There is no silver bullet for garbage collection. What the unified theory offers is not some “optimal algorithm,” but a plainer and more useful statement: every GC lives in the tension between tracing and counting, and in the multidimensional trade-off among latency, throughput, memory, and complexity, and every concrete collector is one particular blend mixed in a particular ratio for a particular set of goals. Go’s GC is the cup mixed for the set of goals “low latency, transparent to the user, compatible with its stack allocation and non-moving design.”

By this point, all the concrete mechanisms in this chapter have a place to belong: write barriers, pacing, bitmap sweeping, concurrent marking are not a pile of ingenious yet unrelated tricks, but the consistent unfolding of the same set of constraints across different layers. This is also one of the things this book has wanted to convey from the start: to understand a system is to understand the whole set of self-consistent choices it makes under its constraints.

Further Reading

  1. David F. Bacon, Perry Cheng, V. T. Rajan. A Unified Theory of Garbage Collection. OOPSLA 2004, ACM SIGPLAN Notices 39(10): 50-68. https://doi.org/10.1145/1028976.1028982 (the source of this section: the duality and fixed point formulation)
  2. Richard Jones, Antony Hosking, Eliot Moss. The Garbage Collection Handbook: The Art of Automatic Memory Management. 2nd ed., CRC Press, 2023. (an authoritative survey of tracing, counting, and various hybrid algorithms)
  3. George E. Collins. A Method for Overlapping and Erasure of Lists. Communications of the ACM 3(12): 655-657, 1960. https://doi.org/10.1145/367487.367501 (the earliest proposal of reference counting collection)
  4. John McCarthy. Recursive Functions of Symbolic Expressions and Their Computation by Machine, Part I. Communications of the ACM 3(4): 184-195, 1960. https://doi.org/10.1145/367177.367199 (the earliest proposal of mark-and-sweep tracing collection)
  5. Rick Hudson.
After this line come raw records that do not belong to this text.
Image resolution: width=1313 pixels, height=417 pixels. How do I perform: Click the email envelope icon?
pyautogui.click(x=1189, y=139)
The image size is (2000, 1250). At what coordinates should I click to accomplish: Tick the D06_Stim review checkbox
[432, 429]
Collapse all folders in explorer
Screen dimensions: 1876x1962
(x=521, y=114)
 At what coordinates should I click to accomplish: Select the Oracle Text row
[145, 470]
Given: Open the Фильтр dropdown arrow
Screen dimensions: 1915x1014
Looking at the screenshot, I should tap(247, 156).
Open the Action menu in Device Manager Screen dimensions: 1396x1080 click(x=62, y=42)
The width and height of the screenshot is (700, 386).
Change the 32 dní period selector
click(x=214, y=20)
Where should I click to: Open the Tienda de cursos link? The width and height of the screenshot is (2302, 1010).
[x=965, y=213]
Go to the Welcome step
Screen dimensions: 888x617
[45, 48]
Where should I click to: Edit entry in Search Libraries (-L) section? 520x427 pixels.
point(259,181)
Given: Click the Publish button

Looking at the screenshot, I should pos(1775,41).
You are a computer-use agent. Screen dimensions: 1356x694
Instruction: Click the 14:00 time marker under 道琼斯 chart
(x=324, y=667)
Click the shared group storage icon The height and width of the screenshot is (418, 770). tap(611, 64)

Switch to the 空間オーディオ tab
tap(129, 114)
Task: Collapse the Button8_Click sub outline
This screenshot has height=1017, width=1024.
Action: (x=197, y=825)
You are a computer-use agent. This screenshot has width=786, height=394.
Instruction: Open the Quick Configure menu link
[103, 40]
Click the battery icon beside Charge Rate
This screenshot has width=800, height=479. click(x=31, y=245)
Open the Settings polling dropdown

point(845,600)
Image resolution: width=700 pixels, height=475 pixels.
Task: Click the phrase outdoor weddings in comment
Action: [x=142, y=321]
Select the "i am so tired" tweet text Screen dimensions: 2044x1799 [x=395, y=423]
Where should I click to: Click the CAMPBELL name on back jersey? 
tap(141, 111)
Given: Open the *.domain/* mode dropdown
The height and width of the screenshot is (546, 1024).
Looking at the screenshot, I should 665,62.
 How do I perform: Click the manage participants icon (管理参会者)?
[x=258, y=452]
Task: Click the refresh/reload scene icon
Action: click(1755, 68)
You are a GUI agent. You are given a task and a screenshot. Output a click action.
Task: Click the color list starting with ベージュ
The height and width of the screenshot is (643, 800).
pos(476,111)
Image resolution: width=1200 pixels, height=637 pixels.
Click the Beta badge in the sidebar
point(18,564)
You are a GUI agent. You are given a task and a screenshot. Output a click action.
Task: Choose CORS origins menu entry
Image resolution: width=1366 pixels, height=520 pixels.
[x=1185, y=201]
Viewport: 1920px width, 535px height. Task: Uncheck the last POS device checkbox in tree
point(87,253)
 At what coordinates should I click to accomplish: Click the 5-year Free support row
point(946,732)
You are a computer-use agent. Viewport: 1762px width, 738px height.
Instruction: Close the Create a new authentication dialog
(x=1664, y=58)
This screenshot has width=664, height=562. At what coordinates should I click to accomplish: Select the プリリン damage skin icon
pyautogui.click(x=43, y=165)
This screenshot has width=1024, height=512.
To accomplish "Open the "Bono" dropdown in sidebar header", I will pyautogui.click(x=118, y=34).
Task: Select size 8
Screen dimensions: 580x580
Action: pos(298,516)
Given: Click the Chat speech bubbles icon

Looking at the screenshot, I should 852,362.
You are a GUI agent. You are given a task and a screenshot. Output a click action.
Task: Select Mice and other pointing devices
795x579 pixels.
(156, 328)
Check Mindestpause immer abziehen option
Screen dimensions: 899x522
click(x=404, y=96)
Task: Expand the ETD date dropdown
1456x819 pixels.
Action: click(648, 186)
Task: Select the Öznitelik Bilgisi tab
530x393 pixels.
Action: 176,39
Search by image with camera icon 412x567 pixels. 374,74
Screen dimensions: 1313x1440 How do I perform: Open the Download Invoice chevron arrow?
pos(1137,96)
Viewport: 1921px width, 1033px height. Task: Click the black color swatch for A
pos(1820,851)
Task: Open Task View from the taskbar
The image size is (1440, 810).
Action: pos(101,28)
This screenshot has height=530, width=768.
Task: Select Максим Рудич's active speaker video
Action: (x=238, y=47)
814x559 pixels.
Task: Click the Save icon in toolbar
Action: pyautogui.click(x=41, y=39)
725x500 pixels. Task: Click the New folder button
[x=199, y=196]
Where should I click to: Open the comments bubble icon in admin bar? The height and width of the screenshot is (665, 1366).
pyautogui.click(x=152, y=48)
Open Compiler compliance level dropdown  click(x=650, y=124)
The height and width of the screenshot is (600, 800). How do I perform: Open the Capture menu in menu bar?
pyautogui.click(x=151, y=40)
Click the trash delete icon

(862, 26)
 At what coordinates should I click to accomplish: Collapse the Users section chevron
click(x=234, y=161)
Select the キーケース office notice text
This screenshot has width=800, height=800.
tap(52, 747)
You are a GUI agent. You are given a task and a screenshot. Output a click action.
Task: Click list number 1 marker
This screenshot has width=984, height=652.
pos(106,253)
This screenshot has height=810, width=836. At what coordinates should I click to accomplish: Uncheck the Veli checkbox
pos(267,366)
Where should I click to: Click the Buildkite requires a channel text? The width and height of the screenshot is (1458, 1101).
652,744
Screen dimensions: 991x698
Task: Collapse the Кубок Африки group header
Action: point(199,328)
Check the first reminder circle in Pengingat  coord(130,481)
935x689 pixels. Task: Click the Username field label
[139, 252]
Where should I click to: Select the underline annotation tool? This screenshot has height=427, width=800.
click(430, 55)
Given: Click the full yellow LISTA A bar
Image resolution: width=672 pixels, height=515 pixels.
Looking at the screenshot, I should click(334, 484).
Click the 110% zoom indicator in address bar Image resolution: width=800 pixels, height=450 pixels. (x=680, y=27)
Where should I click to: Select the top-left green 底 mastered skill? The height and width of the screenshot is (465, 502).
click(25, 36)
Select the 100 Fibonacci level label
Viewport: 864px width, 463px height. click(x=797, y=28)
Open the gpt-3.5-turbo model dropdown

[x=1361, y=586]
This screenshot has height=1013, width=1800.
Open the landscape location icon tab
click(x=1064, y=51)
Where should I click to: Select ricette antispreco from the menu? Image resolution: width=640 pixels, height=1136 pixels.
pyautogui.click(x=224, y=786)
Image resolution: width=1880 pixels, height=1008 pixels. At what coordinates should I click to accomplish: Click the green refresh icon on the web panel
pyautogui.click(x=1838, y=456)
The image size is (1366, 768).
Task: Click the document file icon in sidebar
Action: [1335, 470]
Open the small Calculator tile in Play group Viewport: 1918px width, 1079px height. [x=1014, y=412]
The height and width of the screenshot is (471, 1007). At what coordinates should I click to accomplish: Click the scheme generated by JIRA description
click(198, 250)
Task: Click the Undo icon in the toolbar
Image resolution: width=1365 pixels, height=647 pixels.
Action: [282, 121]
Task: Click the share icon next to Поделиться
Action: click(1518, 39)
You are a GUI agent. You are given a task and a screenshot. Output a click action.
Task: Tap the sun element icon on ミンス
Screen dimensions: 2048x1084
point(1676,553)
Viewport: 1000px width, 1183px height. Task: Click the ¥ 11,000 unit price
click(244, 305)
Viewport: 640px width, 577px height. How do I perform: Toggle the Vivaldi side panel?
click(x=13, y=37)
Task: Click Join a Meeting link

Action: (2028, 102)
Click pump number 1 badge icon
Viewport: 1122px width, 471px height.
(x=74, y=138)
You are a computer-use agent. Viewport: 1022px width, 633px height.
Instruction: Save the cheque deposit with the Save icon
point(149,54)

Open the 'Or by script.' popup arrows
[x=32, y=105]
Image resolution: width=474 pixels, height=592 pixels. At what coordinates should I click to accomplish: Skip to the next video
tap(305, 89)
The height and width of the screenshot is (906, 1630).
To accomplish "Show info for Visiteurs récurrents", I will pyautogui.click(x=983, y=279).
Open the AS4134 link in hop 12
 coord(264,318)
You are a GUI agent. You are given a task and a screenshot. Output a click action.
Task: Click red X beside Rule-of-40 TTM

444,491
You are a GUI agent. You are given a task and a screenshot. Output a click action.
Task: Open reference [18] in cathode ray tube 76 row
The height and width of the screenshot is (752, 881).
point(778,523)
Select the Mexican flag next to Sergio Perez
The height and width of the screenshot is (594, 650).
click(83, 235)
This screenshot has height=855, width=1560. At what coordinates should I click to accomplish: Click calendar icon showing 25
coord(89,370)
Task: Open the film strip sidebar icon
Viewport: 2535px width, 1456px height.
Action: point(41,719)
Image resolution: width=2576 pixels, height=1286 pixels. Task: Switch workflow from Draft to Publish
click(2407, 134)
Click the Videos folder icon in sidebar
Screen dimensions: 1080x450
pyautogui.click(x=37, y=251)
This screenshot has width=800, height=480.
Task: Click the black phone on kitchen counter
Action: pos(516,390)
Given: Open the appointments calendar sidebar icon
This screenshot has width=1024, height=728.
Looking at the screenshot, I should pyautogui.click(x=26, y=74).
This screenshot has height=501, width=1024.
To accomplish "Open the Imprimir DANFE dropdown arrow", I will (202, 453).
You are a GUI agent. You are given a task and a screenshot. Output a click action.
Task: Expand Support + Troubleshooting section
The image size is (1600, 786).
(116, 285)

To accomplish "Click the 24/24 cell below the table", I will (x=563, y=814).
Getting to Go: The Journey of Go’s GC. ISMM 2018 keynote. https://go.dev/blog/ismmkeynote (Go’s own account of choosing tracing-based concurrent collection)
  6. L. Peter Deutsch, Daniel G. Bobrow. An Efficient, Incremental, Automatic Garbage Collector. Communications of the ACM 19(9): 522-526, 1976. https://doi.org/10.1145/360336.360345 (deferred reference counting: a classic hybrid where counting moves toward tracing)
  7. This book: 13.1 The Basic Idea of Garbage Collection, 13.2 Write Barrier Techniques, 13.8 The Generational Hypothesis and Generational Collection, 13.9 The Request Hypothesis and Request-Oriented Collection.